Al recinto se accede a través de un rotundo eje que recorre de poniente a oriente una primer secuencia de jardines, contenidos entre altos muros de piedra donde, vigilantes, reposan los restos de algunos servidores importantes formando ejes alternativos al norte o al sur. Estas tumbas son ya un pequeño anuncio que antecede al evento principal. Una puerta, terminada en un austero aplanado de cal, marca un primer cambio de escala. Al trascenderla, el eje remata con una segunda y más suntuosa que juega, ya en la perspectiva, con la enorme cúpula que, por lo pronto, en segundo plano focaliza la dirección como un imán de atracción imposible de rehuir. Los materiales comienzan a cobrar otro significado: sillares de cantera gris combinados en detalles de arenisca roja propia de la región tienen la intención de magnificar al protagonista del conjunto.

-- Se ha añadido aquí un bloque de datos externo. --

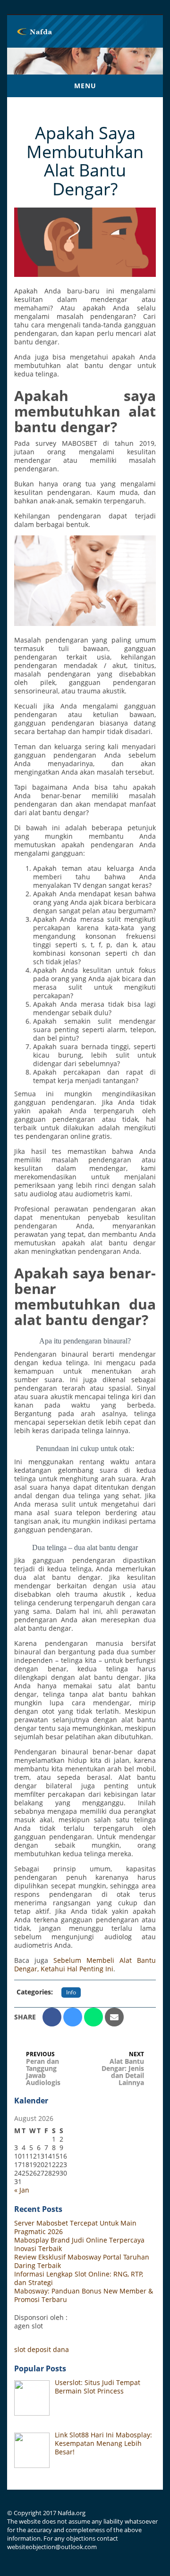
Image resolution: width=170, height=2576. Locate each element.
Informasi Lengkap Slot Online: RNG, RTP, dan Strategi (78, 2278)
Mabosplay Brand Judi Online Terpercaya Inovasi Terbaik (79, 2244)
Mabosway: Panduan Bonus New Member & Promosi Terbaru (83, 2295)
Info (71, 1992)
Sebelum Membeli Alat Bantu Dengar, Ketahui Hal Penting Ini (85, 1964)
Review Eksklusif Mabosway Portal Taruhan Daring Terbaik (81, 2261)
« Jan (21, 2189)
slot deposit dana (41, 2349)
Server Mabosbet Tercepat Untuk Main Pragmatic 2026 (75, 2227)
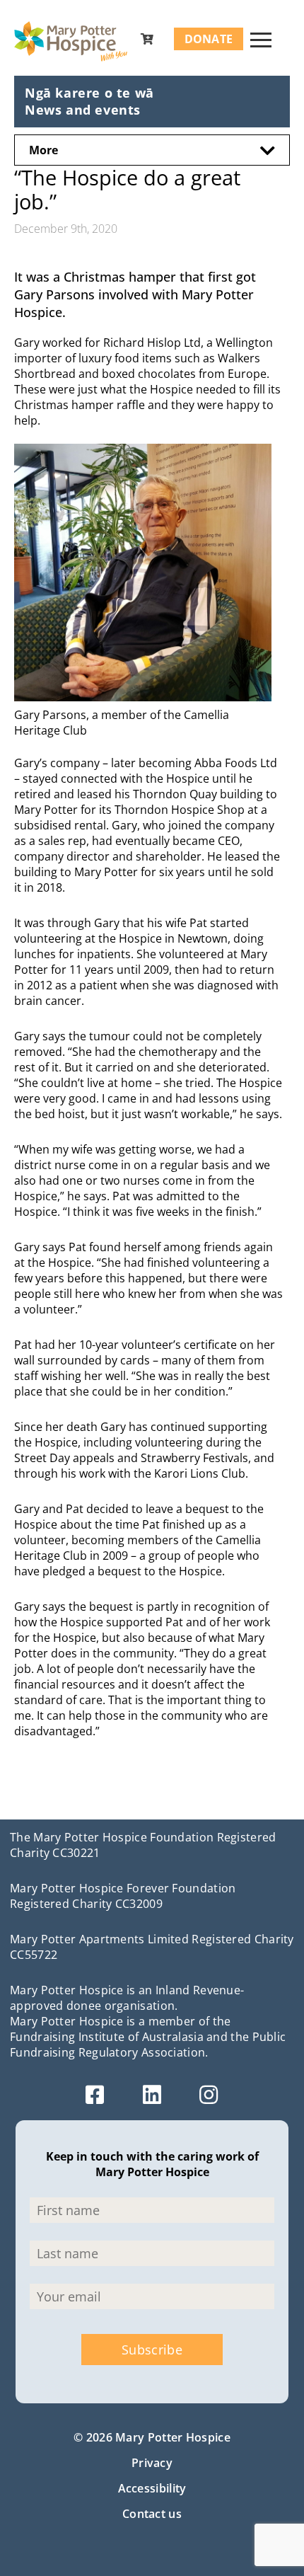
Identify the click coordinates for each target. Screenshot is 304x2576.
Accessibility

Al pie de la segunda puerta, de geometría abocinada, desaparece el segundo plano de la cúpula, pues es necesario volver a cambiar la escala, y sólo escondiéndola podremos recuperar el impacto de su verdadera magnitud. El gran muro  hace que la forma se aligere, se fracture con perforaciones arcadas y detallados balcones: no es una puerta defensiva, es una puerta ritual. Al pasar por ella, un recinto en penumbra terminará de hacer el efecto de escala requerido. El arco que nos permite salir del recinto y entrar al jardín principal se convierte en un marco tras el cual, bañado en luz, se manifiesta el gran mausoleo.

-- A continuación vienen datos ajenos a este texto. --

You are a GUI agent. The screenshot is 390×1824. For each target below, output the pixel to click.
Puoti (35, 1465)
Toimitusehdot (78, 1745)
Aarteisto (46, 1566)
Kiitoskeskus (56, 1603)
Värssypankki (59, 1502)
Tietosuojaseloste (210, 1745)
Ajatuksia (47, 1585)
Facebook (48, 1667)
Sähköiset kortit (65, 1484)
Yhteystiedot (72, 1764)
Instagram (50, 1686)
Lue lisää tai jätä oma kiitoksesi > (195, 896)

Como si fuera el centro de un universo propio, la enorme tumba se convierte en el generador de un trazo donde la geometría es rigurosa, marcada por canales de agua y fuentes que bañan los jardines como si estos fueran un oasis en un desierto imaginario, memoria quizá de otros territorios menos fértiles del gran imperio. El volumen, construido con base en sillares de arenisca roja y mármol, como casi toda la arquitectura monumental de la región que caracteriza esta parte de la arquitectura Mogul, se sustenta con un basamento donde están las tumbas reales, y está rodeado por una arcada perimetral. Sólo uno de los arcos en cada fachada tiene trascendencia hacia una escalinata que permite acceder al siguiente nivel. Una vez ahí, también en simetría rigurosa, se abren enormes los accesos al interior ceremonial. Celosías labradas juegan el juego de la luz y la sombra en variables geométricas interminables.

La perfecta simetría de todo el conjunto sólo es alterada por la curiosa posición, al sur este de la tumba del barbero real que, seguramente como todo buen barbero, habrá sabido ser el gran conversador de las intimidades del monarca, y de ahí que le quisiera junto a él en la otra vida.

La arquitectura es un extraño instrumento capaz de polarizar en belleza los extremos más absurdos que, a lo largo de su historia, se ha empeñado en mantener nuestra especie; se puede materializar con la cotidianidad básica de la vida de una persona: un fogón, un poyo, una ventana y un techo; se puede materializar a través de los egos más desbordados, sustentados en la idea de un amor suntuoso y deificado como en este caso. En los dos extremos, el resultado final puede ser de gran belleza a diferencia las pretensiones que la originan. 

Datado a finales del siglo XVI, el recinto tuvo diversos usos posteriores, pero fue rescatado en los noventas del siglo pasado y actualmente es parte de la lista de Patrimonio Mundial en la UNESCO. La democratización de un Estado, permite eventualmente que aquello que sólo pertenecía a unos cuantos ahora pertenezca a todos.